RECORD EXCERPTS:
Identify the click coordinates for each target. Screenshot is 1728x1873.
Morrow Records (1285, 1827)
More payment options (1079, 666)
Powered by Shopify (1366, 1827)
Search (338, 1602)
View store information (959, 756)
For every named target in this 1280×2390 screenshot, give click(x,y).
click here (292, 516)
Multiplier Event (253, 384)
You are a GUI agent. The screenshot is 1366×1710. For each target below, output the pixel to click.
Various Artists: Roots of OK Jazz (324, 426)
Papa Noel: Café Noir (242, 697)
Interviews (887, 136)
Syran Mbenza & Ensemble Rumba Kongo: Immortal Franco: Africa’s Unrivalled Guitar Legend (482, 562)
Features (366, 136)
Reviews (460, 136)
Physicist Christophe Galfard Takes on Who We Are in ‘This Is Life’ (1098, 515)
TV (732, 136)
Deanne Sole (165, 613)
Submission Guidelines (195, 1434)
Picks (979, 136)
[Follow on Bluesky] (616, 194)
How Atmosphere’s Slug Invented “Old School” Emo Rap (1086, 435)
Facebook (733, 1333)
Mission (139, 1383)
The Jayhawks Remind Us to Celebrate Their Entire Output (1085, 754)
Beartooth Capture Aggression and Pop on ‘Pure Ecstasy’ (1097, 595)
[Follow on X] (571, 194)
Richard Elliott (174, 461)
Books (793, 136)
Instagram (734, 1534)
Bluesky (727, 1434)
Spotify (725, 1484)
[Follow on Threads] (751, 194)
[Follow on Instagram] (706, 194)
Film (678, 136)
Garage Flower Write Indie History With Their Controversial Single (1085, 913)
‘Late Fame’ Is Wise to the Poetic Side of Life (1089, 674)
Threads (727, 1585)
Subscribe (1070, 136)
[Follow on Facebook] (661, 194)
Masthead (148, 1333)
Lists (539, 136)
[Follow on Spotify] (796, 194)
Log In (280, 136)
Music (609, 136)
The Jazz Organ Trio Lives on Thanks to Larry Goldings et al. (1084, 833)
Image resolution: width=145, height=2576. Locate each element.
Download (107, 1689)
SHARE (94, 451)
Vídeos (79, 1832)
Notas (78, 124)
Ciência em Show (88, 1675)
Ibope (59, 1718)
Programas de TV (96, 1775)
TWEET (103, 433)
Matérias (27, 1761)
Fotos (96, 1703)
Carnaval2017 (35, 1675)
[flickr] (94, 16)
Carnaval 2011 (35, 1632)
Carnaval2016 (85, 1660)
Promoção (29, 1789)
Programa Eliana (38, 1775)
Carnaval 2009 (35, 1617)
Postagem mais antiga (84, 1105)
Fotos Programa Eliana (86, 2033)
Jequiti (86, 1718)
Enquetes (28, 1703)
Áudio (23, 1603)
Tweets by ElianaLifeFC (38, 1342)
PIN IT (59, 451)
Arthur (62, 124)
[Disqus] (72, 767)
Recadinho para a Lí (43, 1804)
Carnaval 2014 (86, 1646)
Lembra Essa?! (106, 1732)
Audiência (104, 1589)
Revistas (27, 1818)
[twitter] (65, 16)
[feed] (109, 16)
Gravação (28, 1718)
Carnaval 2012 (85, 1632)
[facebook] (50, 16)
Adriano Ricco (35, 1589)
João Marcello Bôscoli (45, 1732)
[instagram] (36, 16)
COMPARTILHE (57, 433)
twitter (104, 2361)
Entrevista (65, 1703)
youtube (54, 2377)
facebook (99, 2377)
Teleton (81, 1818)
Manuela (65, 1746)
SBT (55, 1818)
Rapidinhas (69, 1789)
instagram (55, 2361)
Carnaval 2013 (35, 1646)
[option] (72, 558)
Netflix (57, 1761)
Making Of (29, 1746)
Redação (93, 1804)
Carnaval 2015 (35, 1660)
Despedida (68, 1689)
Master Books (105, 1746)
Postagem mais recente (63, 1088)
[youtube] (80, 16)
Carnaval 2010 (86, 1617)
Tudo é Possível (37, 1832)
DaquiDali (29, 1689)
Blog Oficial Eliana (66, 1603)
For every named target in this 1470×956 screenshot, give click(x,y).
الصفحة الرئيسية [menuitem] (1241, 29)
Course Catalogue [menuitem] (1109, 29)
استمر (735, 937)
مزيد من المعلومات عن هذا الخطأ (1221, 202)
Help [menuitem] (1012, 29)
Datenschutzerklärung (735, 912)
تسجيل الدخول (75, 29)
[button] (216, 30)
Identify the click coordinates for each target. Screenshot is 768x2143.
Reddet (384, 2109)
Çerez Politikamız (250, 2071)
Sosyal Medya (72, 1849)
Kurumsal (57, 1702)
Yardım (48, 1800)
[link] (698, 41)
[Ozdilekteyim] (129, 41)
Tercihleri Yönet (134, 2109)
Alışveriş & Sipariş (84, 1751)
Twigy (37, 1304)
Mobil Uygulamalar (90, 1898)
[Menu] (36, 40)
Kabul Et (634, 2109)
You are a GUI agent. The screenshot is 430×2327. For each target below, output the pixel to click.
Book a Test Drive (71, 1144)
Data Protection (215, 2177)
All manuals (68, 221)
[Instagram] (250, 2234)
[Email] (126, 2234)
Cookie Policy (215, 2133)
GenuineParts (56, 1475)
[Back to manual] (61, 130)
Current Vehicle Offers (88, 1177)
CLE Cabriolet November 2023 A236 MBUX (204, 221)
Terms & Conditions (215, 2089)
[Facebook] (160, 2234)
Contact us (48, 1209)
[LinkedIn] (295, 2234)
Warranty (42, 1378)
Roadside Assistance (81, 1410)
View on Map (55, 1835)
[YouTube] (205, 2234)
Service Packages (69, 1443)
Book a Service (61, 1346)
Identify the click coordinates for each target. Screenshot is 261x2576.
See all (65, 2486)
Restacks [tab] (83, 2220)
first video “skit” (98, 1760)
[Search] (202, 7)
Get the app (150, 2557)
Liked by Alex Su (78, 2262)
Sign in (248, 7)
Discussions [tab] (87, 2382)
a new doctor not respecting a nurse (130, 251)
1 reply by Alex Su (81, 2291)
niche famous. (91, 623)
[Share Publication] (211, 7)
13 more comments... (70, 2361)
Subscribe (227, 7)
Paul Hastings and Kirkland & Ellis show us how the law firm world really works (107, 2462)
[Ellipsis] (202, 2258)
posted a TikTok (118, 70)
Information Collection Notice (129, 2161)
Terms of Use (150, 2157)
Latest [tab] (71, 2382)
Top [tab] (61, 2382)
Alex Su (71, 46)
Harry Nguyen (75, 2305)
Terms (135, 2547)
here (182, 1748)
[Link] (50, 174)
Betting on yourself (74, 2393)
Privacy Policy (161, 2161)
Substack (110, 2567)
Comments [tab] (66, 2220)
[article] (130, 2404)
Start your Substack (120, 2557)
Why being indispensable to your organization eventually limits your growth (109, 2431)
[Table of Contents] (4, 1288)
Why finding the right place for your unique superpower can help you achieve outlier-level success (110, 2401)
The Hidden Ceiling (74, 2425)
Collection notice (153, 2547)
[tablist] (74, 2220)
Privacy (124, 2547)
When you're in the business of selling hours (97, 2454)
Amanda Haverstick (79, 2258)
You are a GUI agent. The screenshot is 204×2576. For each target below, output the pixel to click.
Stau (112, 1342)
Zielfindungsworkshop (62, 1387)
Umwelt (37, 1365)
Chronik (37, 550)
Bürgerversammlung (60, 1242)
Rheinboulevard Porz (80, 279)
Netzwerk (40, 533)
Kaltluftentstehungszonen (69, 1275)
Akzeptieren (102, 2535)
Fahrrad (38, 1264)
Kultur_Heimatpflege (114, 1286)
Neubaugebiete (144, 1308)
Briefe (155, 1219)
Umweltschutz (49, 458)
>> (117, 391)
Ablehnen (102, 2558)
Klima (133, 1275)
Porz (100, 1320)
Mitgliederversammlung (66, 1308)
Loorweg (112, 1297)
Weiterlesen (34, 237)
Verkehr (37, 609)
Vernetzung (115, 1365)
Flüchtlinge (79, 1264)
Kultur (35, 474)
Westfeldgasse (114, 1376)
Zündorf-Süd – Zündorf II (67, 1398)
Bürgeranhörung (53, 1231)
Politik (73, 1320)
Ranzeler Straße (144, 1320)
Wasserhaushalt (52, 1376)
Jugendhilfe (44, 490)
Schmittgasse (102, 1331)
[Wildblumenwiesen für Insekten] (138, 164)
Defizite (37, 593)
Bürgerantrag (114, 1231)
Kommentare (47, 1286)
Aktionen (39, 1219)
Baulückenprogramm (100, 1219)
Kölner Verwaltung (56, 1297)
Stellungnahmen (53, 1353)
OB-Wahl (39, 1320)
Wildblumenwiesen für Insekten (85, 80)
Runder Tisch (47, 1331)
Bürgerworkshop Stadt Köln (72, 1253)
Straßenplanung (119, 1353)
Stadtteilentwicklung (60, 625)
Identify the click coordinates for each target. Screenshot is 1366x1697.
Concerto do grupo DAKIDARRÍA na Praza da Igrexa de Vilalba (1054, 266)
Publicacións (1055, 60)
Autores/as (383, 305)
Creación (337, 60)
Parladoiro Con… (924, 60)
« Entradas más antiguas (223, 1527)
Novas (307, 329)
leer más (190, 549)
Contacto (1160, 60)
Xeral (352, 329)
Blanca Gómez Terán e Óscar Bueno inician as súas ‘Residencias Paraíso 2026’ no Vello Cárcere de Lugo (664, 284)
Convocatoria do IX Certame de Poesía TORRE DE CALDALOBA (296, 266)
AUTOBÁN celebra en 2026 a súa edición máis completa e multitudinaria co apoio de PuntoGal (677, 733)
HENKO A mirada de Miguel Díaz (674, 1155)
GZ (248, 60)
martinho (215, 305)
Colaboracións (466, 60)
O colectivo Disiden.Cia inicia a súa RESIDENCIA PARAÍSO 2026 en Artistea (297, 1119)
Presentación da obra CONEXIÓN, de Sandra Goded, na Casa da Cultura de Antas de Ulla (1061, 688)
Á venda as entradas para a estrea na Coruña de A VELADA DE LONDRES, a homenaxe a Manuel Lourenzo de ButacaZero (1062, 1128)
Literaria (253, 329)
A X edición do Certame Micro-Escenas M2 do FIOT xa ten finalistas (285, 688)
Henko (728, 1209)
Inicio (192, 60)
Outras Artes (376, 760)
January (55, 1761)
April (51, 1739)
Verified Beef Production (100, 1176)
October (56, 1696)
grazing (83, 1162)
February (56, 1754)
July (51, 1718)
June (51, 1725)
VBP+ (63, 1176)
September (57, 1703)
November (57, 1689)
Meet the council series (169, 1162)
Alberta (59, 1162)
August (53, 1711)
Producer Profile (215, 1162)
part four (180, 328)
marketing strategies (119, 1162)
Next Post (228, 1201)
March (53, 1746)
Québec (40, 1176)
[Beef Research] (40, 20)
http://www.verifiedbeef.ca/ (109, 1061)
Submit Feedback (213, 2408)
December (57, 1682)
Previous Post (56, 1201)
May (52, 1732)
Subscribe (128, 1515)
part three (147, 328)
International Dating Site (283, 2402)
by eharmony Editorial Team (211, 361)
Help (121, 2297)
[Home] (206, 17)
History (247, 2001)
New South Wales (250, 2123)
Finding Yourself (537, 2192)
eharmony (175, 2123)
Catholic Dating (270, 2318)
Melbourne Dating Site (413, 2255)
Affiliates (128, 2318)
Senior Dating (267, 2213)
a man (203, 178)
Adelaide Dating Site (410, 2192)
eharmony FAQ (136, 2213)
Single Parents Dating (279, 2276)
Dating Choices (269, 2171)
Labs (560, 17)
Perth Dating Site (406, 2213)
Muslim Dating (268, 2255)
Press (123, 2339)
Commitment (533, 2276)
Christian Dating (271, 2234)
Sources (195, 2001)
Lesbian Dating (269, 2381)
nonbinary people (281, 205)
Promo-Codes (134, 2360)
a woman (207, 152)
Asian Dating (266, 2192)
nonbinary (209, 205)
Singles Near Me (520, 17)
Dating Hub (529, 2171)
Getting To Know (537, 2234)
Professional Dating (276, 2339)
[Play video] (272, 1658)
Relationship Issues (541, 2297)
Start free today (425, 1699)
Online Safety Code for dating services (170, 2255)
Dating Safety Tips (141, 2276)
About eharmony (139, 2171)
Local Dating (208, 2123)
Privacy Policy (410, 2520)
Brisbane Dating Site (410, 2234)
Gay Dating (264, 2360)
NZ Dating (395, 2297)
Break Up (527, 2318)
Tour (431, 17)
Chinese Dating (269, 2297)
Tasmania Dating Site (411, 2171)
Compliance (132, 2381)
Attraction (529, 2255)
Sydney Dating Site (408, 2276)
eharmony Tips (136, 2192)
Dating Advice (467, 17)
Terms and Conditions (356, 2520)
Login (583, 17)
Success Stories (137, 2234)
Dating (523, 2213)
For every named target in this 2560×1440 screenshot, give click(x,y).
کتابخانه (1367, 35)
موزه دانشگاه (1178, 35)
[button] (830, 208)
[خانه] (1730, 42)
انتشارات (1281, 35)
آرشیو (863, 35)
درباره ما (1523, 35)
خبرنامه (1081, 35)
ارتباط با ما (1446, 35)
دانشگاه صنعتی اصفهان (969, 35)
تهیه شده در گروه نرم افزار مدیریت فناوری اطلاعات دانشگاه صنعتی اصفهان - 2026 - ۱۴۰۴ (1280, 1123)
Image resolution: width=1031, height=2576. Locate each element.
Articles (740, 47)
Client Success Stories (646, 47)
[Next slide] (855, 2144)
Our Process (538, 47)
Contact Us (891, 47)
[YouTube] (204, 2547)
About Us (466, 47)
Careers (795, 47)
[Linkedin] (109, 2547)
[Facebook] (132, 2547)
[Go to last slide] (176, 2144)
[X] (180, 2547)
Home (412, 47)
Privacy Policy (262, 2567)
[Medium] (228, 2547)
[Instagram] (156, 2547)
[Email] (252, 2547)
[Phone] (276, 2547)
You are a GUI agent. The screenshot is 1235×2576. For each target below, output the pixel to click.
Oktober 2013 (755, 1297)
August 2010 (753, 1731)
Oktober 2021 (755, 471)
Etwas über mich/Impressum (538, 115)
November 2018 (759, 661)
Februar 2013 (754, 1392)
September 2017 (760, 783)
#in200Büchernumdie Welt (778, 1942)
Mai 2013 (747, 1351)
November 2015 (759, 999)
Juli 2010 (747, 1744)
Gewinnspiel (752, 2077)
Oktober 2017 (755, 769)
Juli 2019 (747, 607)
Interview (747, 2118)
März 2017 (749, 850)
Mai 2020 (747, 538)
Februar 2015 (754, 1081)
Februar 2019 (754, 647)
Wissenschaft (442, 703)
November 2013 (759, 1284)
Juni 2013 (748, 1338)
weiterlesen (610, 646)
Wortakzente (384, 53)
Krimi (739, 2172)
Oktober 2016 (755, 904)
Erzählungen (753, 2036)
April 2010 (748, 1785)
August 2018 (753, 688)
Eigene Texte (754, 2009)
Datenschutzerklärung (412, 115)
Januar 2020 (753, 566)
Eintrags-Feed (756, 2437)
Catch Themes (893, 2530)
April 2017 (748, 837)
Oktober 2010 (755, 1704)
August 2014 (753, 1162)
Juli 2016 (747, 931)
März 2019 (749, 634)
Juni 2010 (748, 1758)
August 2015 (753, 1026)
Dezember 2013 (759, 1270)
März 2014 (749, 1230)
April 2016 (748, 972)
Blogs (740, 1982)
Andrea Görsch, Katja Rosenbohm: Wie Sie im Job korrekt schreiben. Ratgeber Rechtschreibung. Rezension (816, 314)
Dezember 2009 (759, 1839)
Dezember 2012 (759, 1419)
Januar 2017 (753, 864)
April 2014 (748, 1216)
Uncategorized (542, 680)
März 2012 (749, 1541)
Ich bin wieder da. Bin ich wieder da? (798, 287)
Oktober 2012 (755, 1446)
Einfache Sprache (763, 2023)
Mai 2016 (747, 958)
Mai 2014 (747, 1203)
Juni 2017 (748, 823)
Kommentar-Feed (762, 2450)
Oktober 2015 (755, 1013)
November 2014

EXERCISE BRIEF: From the records above, print exactly the lines that run from the line with "GenuineParts (56, 1475)" to the line with "Amanda Haverstick (79, 2258)", inclusive.

FINISHED TASK:
GenuineParts (56, 1475)
[Back to manual] (61, 130)
Current Vehicle Offers (88, 1177)
CLE Cabriolet November 2023 A236 MBUX (204, 221)
Terms & Conditions (215, 2089)
[Facebook] (160, 2234)
Contact us (48, 1209)
[LinkedIn] (295, 2234)
Warranty (42, 1378)
Roadside Assistance (81, 1410)
View on Map (55, 1835)
[YouTube] (205, 2234)
Service Packages (69, 1443)
Book a Service (61, 1346)
Identify the click coordinates for each target. Screenshot is 261x2576.
See all (65, 2486)
Restacks [tab] (83, 2220)
first video “skit” (98, 1760)
[Search] (202, 7)
Get the app (150, 2557)
Liked by Alex Su (78, 2262)
Sign in (248, 7)
Discussions [tab] (87, 2382)
a new doctor not respecting a nurse (130, 251)
1 reply by Alex Su (81, 2291)
niche famous. (91, 623)
[Share Publication] (211, 7)
13 more comments... (70, 2361)
Subscribe (227, 7)
Paul Hastings and Kirkland & Ellis show us how the law firm world really works (107, 2462)
[Ellipsis] (202, 2258)
posted a TikTok (118, 70)
Information Collection Notice (129, 2161)
Terms of Use (150, 2157)
Latest [tab] (71, 2382)
Top [tab] (61, 2382)
Alex Su (71, 46)
Harry Nguyen (75, 2305)
Terms (135, 2547)
here (182, 1748)
[Link] (50, 174)
Betting on yourself (74, 2393)
Privacy Policy (161, 2161)
Substack (110, 2567)
Comments [tab] (66, 2220)
[article] (130, 2404)
Start your Substack (120, 2557)
Why being indispensable to your organization eventually limits your growth (109, 2431)
[Table of Contents] (4, 1288)
Why finding the right place for your unique superpower can help you achieve outlier-level success (110, 2401)
The Hidden Ceiling (74, 2425)
Collection notice (153, 2547)
[tablist] (74, 2220)
Privacy (124, 2547)
When you're in the business of selling hours (97, 2454)
Amanda Haverstick (79, 2258)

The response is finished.